Sin saber qué pasa en las cabezas de los diputados, es difícil concluir si el rechazo del cartel se debió a una consideración social de respeto, a una repulsión, o a homofobia sutil.

2. ¿Y el mensaje? En noviembre del 2011, Benetton sacó una campaña para combatir la “cultura del odio”. En ella, grandes líderes aparecían besando a quienes se consideraba “sus enemigos”. El beso para Benetton era “símbolo del amor más reconocido”, por eso se usó. Los promotores dijeron que “Se trata de imágenes simbólicas de reconciliación –con un toque de esperanza irónica y provocación constructiva– para solicitar una reflexión sobre cómo la política, la fe, las ideas, aunque diferentes y contrapuestas, deberían desembocar en el diálogo y la mediación”. Sabían que el beso entre líderes iba a ser provocativo y disruptivo y lo hicieron adrede para causar revuelo. Sin embargo, su mensaje era claro, no era de insultos sino más bien de señalar los puntos donde había conflicto de una manera impactante.

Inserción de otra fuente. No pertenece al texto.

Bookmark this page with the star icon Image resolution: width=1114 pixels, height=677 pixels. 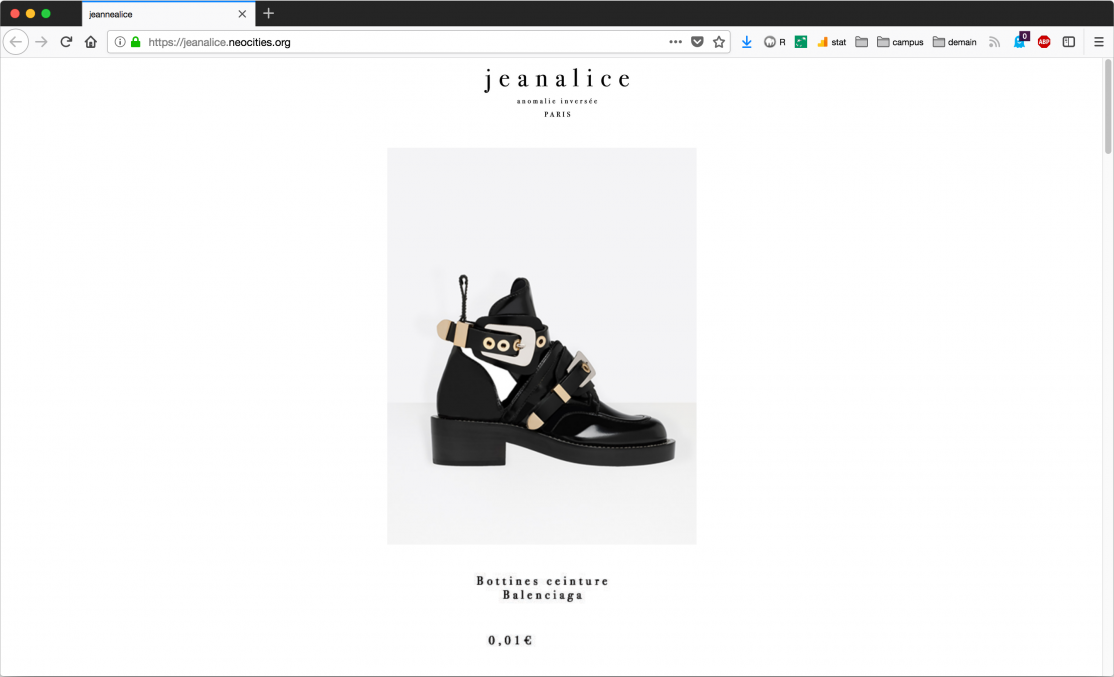click(719, 42)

¿Podría ser que este cartel era una imitación de esa campaña? Para mi es muy probable que la idea saliera de ahí, sin embargo es claro que el mensaje no es el mismo. Lo que sí es claro es que el grupo culpa a Desanti de haber cometido una agresión al sentimiento del grupo al poner a Ramírez de presidente, y también culpa a Ramírez por sus constantes trabas y ataques a sus posiciones. Sin una respuesta del grupo clara, queda suponer que la idea de poner a dos personas a las que consideran contrarias y culpables, en un montaje que las pone a hacer algo a lo que supuestamente se oponen, es un reclamo con intención de causar una reacción de enojo. Otra idea es que represente la complicidad de los dos, el “amorío” que tienen y los hace trabajar en conjunto para lograr un puesto en el poder. Incluso podrían ser las dos insinuaciones.

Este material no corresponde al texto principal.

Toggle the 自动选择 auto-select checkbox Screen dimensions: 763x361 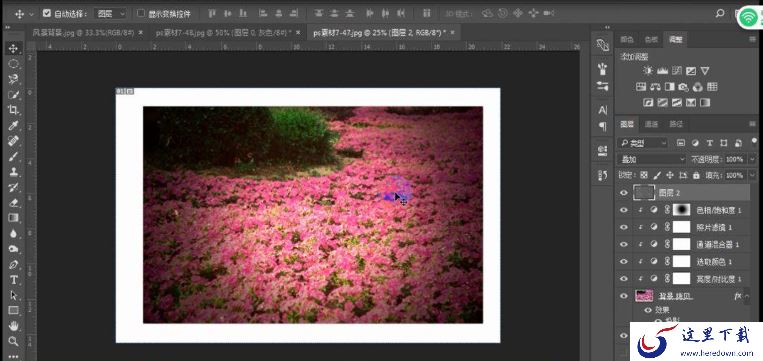[x=47, y=13]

3. ¿Libertad de expresión? El grupo de manifestantes alega que se violentó su libertad de expresión al ser quitado el cartel por la fuerza. Por un lado tienen razón en que el quitar un cartel representa una afrenta a la libertad de expresión. Por otro lado, también es cierto que esa libertad no es absoluta, y cuando lesiona la imagen, honor y dignidad de una persona, no puede permitirse porque violenta los derechos de esa persona. Ahora bien: ¿lesionó esa foto la imagen, honor o dignidad de los dos diputados? Unos dicen que no, otros que sí. Cuando se estuvo discutiendo lo de Cocorí, para mucha gente lo que el libro decía no era lesivo para los negros, pero para algunos negros sí lo era, porque tenía efectos directos en ellos. Se discutió que la ofensa no podía tomarse según la fuente, sino según lo que causaba a los destinatarios. Siendo así, cabría decir que aunque no se pretendía ofender, sí causó ofensa a los diputados referidos y por eso no podía permitirse. Pero esa es solo una opinión que podría no aplicar en este caso. Este punto requiere de mucha discusión legal.

¿Qué concluyo? Que hay un problema de comunicación entre estos dos grupos. No se puede ignorar que entre el grupo de diputados hay gente que realmente adversa la manifestación homosexual y con los cuales es difícil sino imposible dialogar. Sin embargo, también es claro que las manifestaciones sin mensajes claros, con visuales disruptivos y conflictivos que afecten la imagen de la persona ante los criterios disímiles que tiene sobre un tema, no logra el objetivo buscado sino que crea fricción y alejamiento.